Assignment: Repeat exactly the lines beginning at the one that contains "You are a computer-use" and running to the end of the material. Omit the pictures.

Records to use START

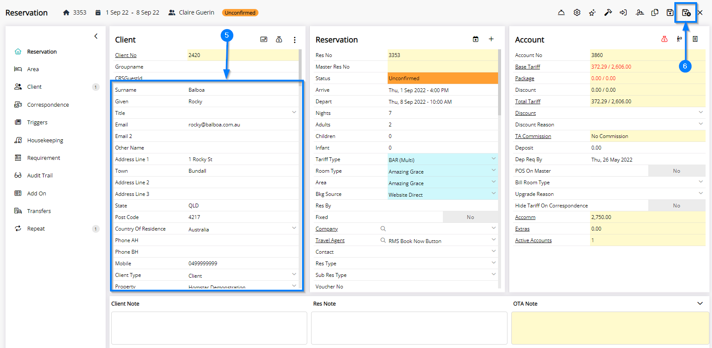Click the service bell icon in toolbar
The image size is (712, 348).
click(561, 13)
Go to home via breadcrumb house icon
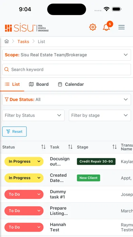The image size is (133, 237). pyautogui.click(x=6, y=41)
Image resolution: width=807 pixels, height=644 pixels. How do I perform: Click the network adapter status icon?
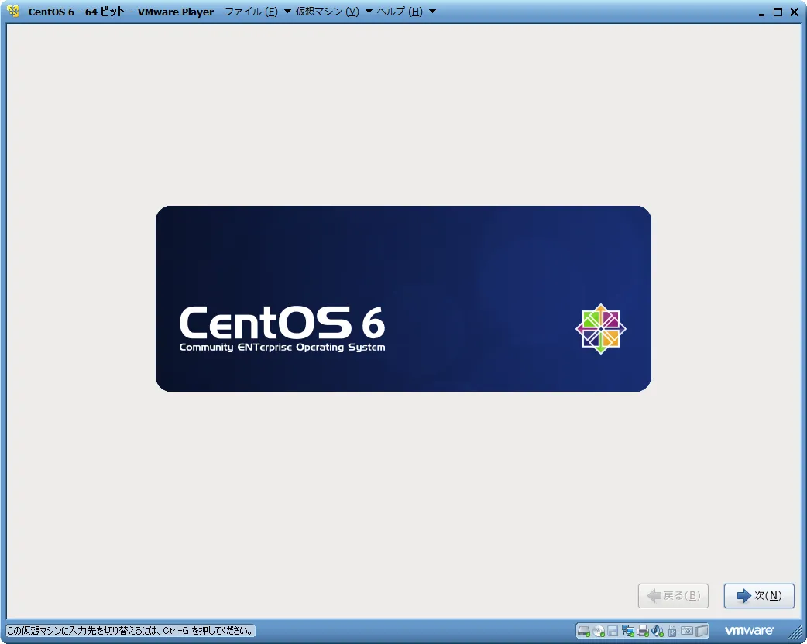[627, 631]
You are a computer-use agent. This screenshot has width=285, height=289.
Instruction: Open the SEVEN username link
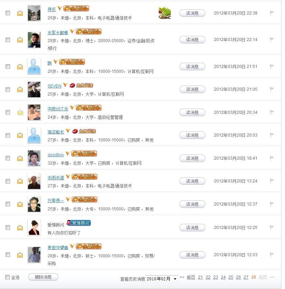54,86
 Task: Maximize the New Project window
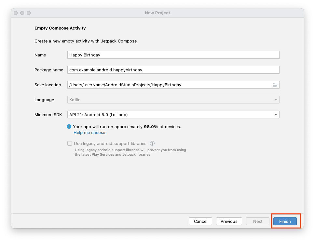click(x=29, y=13)
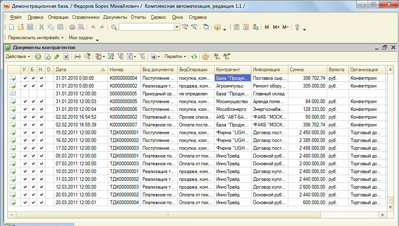This screenshot has height=226, width=399.
Task: Click the Мои задачи button
Action: pyautogui.click(x=81, y=38)
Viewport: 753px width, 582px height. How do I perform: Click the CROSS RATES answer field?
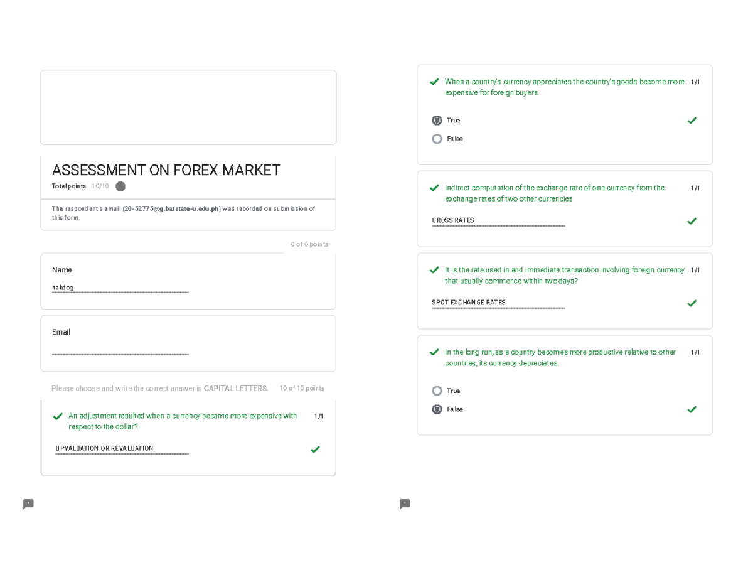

Records to use END

Answer box:
You are a computer-use agent. This screenshot has width=285, height=289.
Instruction: Open the SEVEN username link
54,86
 Task: Maximize the New Project window
click(x=29, y=13)
This screenshot has height=226, width=399.
Task: Click the Мои задачи button
Action: pyautogui.click(x=81, y=38)
Viewport: 753px width, 582px height. How do I perform: Click the CROSS RATES answer field?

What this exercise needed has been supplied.